**** Source excerpt
I have never liked dynamic binding, and here (adapted from http://en.wikipedia.org/wiki/Scope_(programming)) is a classic problem with it. With both dynamic and lexical binding, the following code executes with the same result:

  arc> (= x 0)
  0
  arc> (def f ()
         x)
  #<procedure: f>
  arc> (def g ()
         (let x 1
           (f)))
  #<procedure: g>
  arc> x
  0
  arc> (f)
  0
However, the result of g is different. With lexical binding, as we have things now

  arc> (g)
  0
With dynamic binding

  arc> (g)
  1
Closures no longer seem very closed, do they? This behaviour is entirely counter-intuitive. Or suppose that we have the following with lexical binding:

  arc> (def mymap (f xs)
         (if (and (alist xs) xs)
********
**** Material
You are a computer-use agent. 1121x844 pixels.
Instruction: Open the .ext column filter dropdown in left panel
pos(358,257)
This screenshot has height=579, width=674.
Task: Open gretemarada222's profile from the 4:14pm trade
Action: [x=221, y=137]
********
*Stated goal 1:* Extract the passage of the dynamic binding post that runs from "I have never" to "arc> (def f ()".
*Stated goal 2:* Copy every line of the records verbatim.

*Written answer 1:*
I have never liked dynamic binding, and here (adapted from http://en.wikipedia.org/wiki/Scope_(programming)) is a classic problem with it. With both dynamic and lexical binding, the following code executes with the same result:

  arc> (= x 0)
  0
  arc> (def f ()

*Written answer 2:*
You are a computer-use agent. 1121x844 pixels.
Instruction: Open the .ext column filter dropdown in left panel
pos(358,257)
This screenshot has height=579, width=674.
Task: Open gretemarada222's profile from the 4:14pm trade
Action: [x=221, y=137]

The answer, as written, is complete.